### REQUIRED WORK
Count the lines in the material below that contain the string "heading", treating uppercase and lowercase as different, and give only the number.

Begin INPUT ROWS

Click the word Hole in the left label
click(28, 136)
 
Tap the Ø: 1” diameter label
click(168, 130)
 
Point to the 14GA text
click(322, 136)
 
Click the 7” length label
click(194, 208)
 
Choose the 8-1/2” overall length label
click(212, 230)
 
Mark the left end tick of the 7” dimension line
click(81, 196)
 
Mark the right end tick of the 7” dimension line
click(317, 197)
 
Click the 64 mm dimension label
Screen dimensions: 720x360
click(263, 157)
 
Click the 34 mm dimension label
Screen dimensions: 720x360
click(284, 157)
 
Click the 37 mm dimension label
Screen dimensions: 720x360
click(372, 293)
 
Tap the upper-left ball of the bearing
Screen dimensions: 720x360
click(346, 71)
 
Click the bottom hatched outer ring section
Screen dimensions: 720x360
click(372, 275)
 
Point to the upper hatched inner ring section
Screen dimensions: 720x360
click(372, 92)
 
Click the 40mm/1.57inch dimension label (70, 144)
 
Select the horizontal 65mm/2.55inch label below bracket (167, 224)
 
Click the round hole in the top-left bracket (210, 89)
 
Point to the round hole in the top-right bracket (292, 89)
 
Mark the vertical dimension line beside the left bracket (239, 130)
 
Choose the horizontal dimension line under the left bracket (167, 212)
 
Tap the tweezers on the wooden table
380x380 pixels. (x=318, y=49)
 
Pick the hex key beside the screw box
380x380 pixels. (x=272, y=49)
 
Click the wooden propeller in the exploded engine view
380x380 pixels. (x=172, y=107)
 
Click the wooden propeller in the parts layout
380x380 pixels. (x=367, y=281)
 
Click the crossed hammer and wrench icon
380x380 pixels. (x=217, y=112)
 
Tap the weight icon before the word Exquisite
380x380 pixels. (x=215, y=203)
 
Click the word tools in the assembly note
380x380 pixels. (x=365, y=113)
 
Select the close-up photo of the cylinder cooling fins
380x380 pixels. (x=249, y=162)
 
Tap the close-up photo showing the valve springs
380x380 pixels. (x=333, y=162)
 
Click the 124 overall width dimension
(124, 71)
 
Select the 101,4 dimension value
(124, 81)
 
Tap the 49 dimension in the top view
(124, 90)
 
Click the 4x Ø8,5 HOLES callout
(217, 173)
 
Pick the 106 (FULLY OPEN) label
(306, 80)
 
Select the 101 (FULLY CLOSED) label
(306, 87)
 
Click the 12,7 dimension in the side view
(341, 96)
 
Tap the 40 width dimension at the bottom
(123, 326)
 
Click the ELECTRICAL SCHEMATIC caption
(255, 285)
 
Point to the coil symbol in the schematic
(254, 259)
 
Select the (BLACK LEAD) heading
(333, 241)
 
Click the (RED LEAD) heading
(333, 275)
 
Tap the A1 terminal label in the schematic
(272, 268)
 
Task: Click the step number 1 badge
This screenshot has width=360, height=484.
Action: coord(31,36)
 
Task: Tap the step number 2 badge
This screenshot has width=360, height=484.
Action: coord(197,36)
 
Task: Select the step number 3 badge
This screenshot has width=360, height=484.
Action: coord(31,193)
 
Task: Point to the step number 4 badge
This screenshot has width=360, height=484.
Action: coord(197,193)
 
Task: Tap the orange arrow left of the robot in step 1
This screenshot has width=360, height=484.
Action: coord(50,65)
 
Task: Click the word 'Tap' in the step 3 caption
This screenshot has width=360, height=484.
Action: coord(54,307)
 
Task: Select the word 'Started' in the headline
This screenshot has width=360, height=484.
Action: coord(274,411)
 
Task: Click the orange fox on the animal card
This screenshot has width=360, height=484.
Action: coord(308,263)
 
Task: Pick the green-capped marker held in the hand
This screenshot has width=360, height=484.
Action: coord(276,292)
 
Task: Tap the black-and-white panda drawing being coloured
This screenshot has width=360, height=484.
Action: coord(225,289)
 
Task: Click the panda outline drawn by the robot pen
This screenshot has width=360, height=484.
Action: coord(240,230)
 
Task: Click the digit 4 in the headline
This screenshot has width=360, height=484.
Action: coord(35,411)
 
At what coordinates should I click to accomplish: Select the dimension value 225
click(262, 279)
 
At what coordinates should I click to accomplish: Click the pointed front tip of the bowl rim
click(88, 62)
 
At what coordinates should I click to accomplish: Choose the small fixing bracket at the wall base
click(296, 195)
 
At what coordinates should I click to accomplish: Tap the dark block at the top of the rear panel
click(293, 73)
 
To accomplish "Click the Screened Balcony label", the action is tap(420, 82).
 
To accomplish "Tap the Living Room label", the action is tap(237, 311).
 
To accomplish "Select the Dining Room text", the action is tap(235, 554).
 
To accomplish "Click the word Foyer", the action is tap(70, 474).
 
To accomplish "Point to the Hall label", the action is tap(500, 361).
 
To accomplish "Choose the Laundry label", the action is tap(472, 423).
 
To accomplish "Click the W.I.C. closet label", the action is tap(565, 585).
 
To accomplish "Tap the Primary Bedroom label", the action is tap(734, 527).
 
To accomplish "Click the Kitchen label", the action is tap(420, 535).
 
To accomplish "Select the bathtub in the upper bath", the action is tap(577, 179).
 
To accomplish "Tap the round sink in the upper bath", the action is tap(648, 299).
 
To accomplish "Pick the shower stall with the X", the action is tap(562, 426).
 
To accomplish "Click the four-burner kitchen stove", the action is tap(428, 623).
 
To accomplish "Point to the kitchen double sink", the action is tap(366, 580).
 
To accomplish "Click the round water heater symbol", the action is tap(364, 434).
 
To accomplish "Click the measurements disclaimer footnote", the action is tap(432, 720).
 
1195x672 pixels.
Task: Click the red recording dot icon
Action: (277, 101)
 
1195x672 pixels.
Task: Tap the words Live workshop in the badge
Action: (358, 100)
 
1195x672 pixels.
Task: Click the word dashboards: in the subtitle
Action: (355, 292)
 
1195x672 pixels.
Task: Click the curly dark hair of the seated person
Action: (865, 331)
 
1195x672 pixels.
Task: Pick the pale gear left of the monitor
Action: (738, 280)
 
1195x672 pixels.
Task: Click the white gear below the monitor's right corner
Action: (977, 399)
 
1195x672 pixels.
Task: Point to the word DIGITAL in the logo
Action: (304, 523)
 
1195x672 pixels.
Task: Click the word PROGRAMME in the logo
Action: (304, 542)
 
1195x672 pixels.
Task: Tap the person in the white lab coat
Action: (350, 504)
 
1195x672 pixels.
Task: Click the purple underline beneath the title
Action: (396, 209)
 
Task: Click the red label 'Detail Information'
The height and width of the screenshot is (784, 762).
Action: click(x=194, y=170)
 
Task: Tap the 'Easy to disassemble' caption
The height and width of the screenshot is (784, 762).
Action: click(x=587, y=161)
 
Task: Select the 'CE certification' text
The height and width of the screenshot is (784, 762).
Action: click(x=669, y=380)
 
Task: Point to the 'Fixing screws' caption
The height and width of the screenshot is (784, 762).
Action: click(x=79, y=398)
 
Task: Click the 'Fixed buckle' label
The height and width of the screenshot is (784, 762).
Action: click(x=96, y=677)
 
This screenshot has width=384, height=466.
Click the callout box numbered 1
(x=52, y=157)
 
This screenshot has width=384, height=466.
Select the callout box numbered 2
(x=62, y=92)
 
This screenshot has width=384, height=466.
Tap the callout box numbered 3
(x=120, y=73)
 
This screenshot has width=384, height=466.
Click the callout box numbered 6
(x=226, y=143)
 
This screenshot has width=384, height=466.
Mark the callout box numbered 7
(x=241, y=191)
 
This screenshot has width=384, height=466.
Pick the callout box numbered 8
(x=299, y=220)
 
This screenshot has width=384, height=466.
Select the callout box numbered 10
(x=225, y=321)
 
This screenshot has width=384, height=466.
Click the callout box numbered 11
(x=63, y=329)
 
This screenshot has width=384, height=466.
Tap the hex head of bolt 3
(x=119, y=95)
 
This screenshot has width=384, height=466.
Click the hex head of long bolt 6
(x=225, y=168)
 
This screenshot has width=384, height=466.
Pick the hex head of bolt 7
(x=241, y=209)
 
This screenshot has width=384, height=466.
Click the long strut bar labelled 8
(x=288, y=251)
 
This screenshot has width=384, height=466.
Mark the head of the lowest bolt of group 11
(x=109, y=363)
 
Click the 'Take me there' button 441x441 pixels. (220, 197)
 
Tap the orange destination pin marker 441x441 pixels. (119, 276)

End INPUT ROWS

### RESULT
2